Moraes destacou que a prisão domiciliar concedida ao ex-presidente impõe restrições específicas, incluindo a proibição de uso de celular, redes sociais ou qualquer meio de comunicação externa, direta ou indireta. As regras também vedam a gravação ou recebimento de vídeos e áudios, mesmo por intermédio de terceiros.

A medida que colocou Bolsonaro em prisão domiciliar foi autorizada no último dia 24, por um período inicial de 90 dias, após alta hospitalar para tratamento de broncopneumonia. A decisão estabelece que o cumprimento da pena ocorra integralmente na residência do ex-presidente, em Brasília, com controle rigoroso sobre visitas e comunicações.

Segundo o despacho, qualquer descumprimento das condições impostas pode levar à revogação do benefício e ao retorno ao regime fechado ou à transferência para unidade hospitalar penitenciária.

O episódio ocorre poucos dias após a defesa solicitar flexibilização das regras de visita, pedido negado pelo ministro.

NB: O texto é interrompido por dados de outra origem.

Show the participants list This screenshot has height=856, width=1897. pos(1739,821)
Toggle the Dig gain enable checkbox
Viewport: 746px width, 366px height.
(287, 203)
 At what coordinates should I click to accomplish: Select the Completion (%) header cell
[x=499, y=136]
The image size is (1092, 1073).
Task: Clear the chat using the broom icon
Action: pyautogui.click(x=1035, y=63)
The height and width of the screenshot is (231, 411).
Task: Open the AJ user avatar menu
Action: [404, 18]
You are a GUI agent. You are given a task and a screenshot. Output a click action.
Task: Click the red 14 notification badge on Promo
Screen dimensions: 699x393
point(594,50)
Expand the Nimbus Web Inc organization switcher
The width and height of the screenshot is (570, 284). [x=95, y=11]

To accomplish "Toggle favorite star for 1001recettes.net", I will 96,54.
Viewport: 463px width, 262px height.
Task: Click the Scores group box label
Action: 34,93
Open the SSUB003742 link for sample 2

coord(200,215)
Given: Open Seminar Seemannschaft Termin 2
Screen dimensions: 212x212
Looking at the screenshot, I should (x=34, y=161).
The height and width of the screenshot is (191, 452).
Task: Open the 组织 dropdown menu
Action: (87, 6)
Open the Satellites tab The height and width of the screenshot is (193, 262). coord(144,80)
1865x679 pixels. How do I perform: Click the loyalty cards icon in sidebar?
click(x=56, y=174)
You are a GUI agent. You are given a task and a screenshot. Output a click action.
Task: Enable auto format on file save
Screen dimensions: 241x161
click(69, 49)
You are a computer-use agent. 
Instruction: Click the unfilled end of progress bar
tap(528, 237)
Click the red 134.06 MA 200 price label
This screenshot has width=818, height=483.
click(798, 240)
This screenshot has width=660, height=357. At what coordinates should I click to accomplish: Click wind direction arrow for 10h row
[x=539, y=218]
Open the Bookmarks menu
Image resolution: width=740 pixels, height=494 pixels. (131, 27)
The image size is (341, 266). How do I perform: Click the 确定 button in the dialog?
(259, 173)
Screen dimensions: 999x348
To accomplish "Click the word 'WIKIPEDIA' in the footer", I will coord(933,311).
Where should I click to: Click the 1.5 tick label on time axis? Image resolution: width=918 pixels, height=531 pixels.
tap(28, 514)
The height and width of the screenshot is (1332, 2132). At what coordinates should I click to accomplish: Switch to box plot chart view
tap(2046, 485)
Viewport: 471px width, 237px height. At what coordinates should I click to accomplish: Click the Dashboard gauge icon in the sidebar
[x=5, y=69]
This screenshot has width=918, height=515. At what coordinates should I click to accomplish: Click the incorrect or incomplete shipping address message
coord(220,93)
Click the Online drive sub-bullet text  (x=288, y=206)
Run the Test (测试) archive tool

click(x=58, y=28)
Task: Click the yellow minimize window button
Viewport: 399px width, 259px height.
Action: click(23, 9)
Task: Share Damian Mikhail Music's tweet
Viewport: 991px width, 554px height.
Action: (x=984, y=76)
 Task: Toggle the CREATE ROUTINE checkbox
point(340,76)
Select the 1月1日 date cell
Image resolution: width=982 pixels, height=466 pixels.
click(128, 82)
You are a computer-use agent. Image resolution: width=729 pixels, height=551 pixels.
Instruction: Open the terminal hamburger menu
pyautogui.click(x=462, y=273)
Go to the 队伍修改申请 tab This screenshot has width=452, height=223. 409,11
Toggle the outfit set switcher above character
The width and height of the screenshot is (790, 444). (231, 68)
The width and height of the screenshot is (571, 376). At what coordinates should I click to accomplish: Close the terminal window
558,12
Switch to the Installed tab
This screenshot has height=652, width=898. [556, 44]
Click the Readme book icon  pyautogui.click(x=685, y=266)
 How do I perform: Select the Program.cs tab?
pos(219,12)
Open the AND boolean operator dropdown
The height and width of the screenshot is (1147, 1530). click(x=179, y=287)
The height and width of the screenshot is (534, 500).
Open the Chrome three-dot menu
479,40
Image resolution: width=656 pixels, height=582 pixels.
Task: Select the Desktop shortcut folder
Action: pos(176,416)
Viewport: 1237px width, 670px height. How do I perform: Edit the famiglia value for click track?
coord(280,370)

Atualmente, filhos que não residem com Bolsonaro podem visitá-lo apenas em dias e horários determinados, com restrição ao uso de aparelhos eletrônicos durante os encontros.

Durante o evento nos Estados Unidos, Eduardo Bolsonaro também afirmou que pretendia demonstrar que o pai não poderia ser silenciado e apresentou o senador Flávio Bolsonaro como “próximo presidente do Brasil”. A CPAC reuniu lideranças da direita internacional entre os dias 25 e 28 de março.